:: Data to examine
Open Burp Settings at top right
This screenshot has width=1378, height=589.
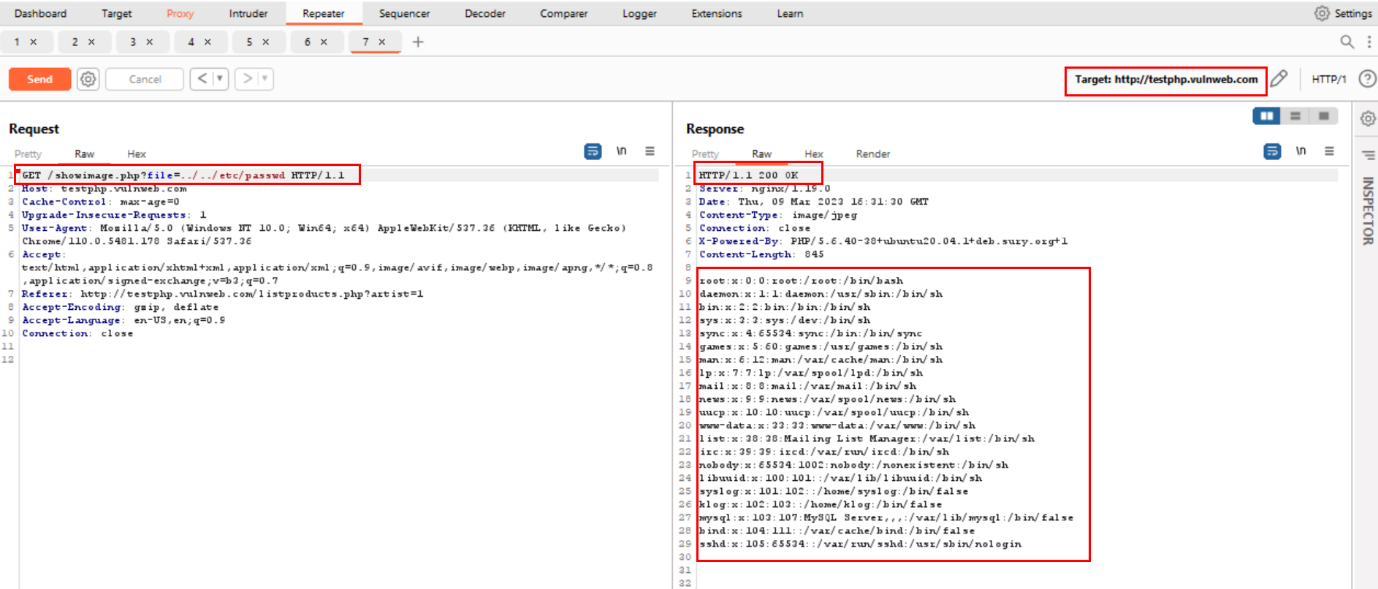(x=1343, y=14)
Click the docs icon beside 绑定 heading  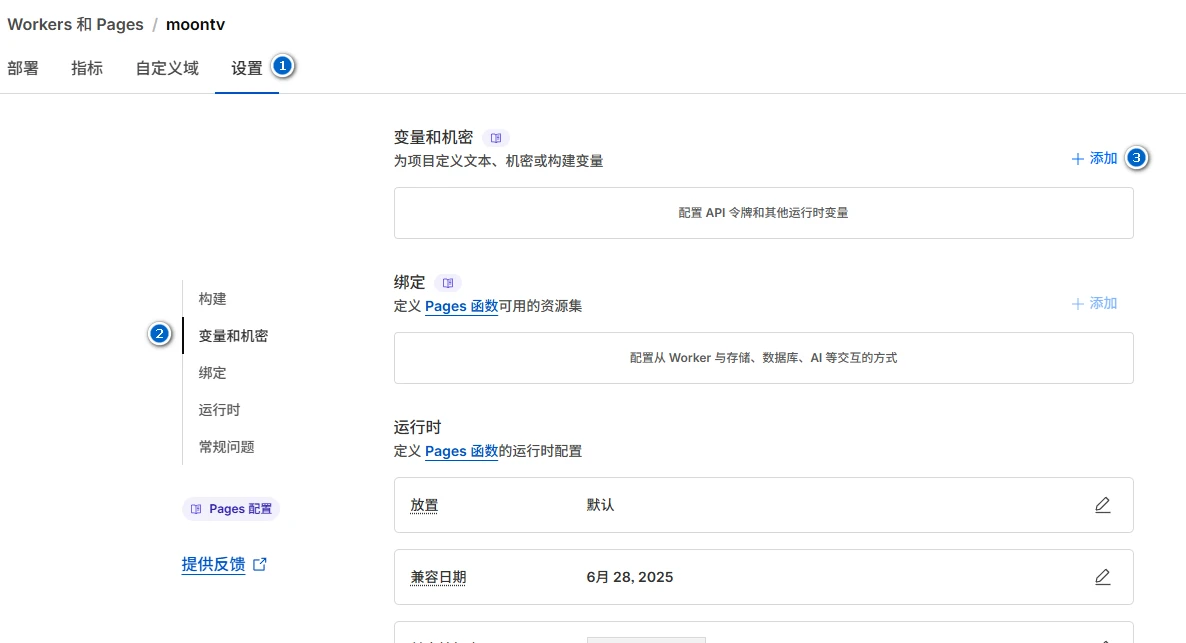[448, 283]
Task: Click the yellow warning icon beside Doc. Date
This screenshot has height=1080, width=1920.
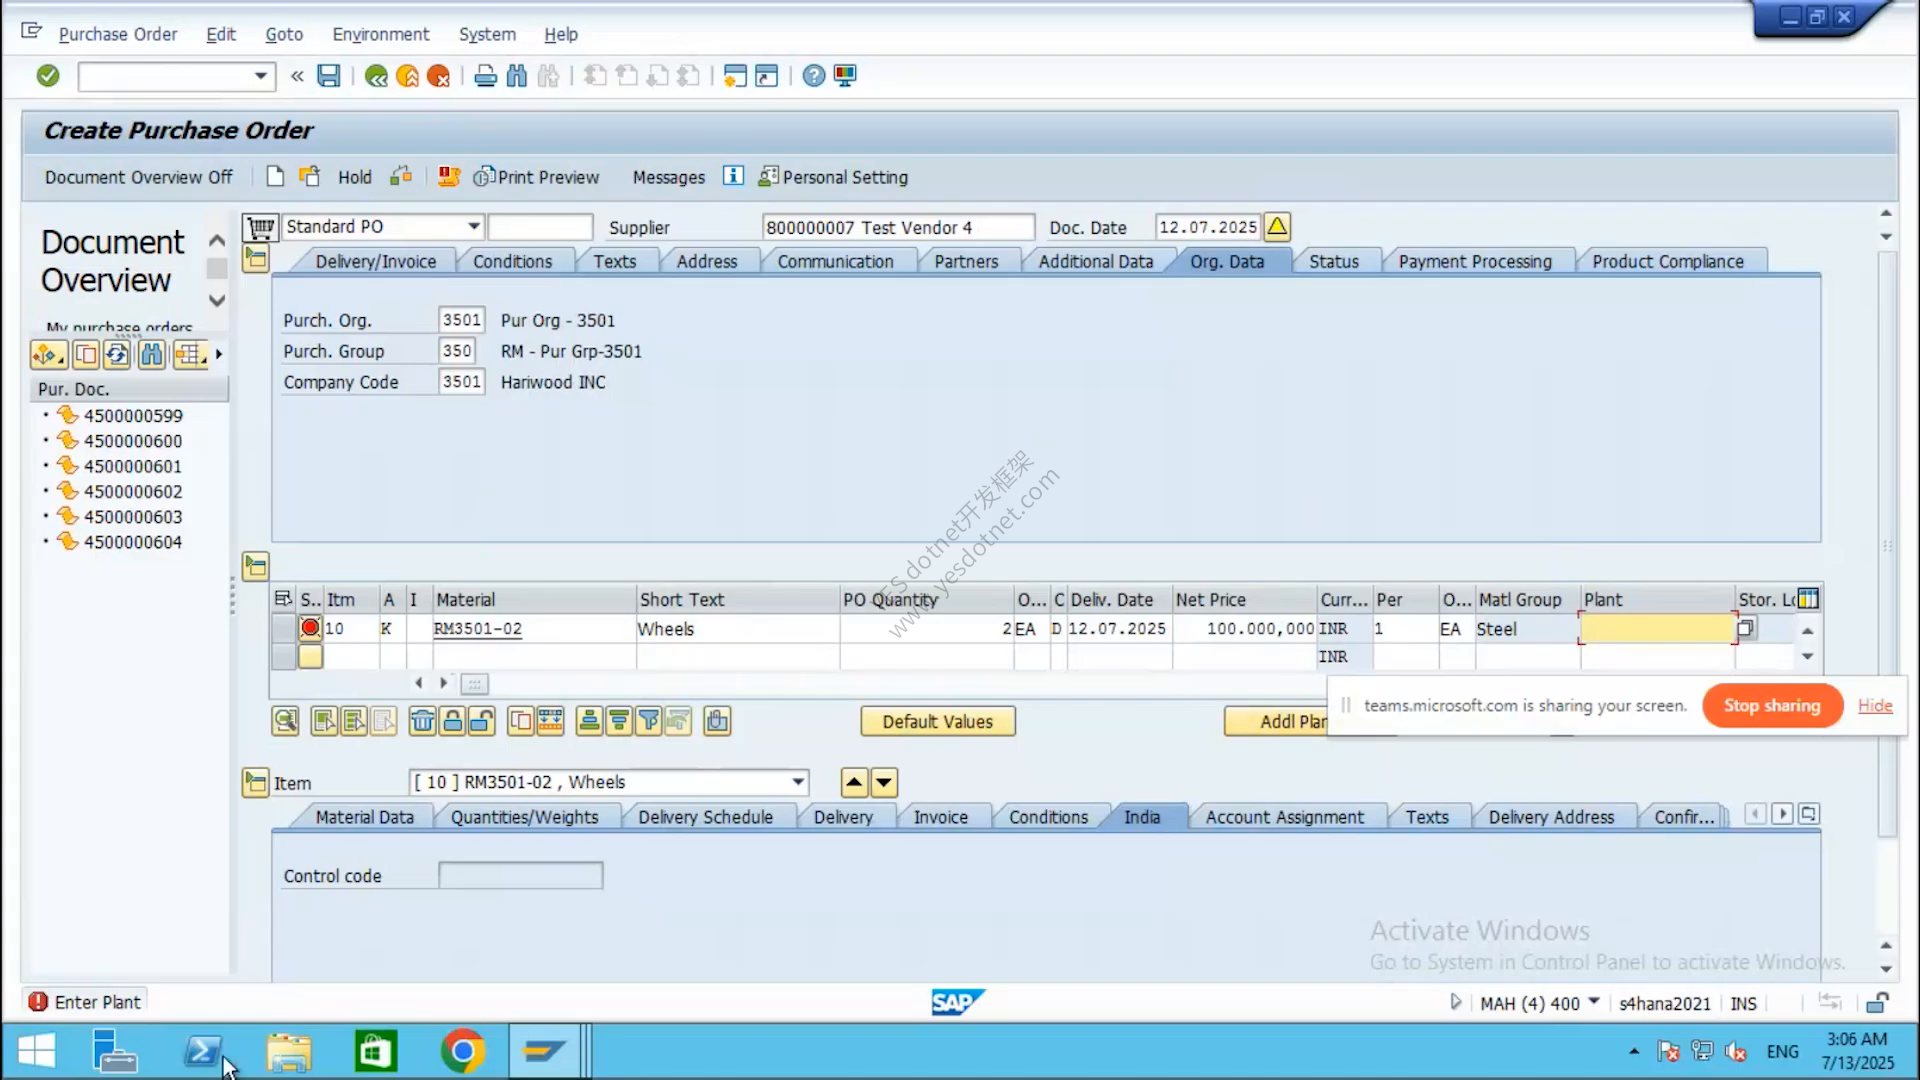Action: click(1277, 227)
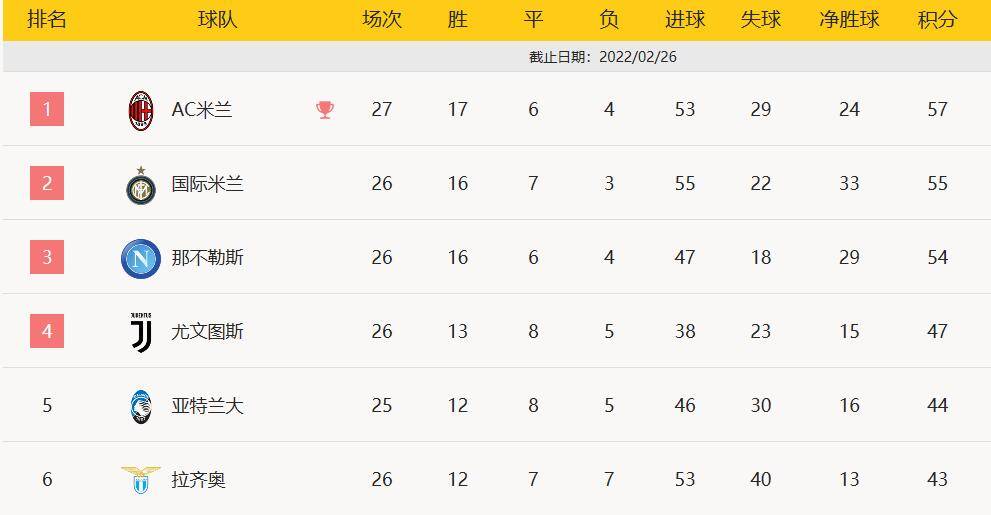991x515 pixels.
Task: Click the 排名 column header
Action: (x=47, y=20)
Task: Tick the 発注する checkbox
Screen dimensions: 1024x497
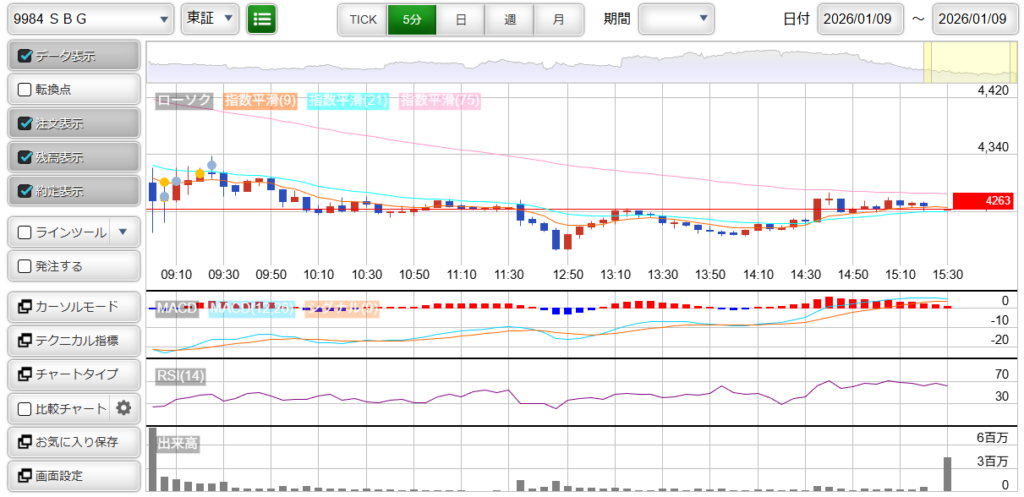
::::
Description of the task - Leave every picture out and write out exactly the lines from the line with "This screenshot has height=1080, width=1920." through the last line of the material.

Task result -
This screenshot has height=1080, width=1920.
Action: click(1277, 227)
991x515 pixels.
Task: Click the 排名 column header
Action: (x=47, y=20)
Task: Tick the 発注する checkbox
Screen dimensions: 1024x497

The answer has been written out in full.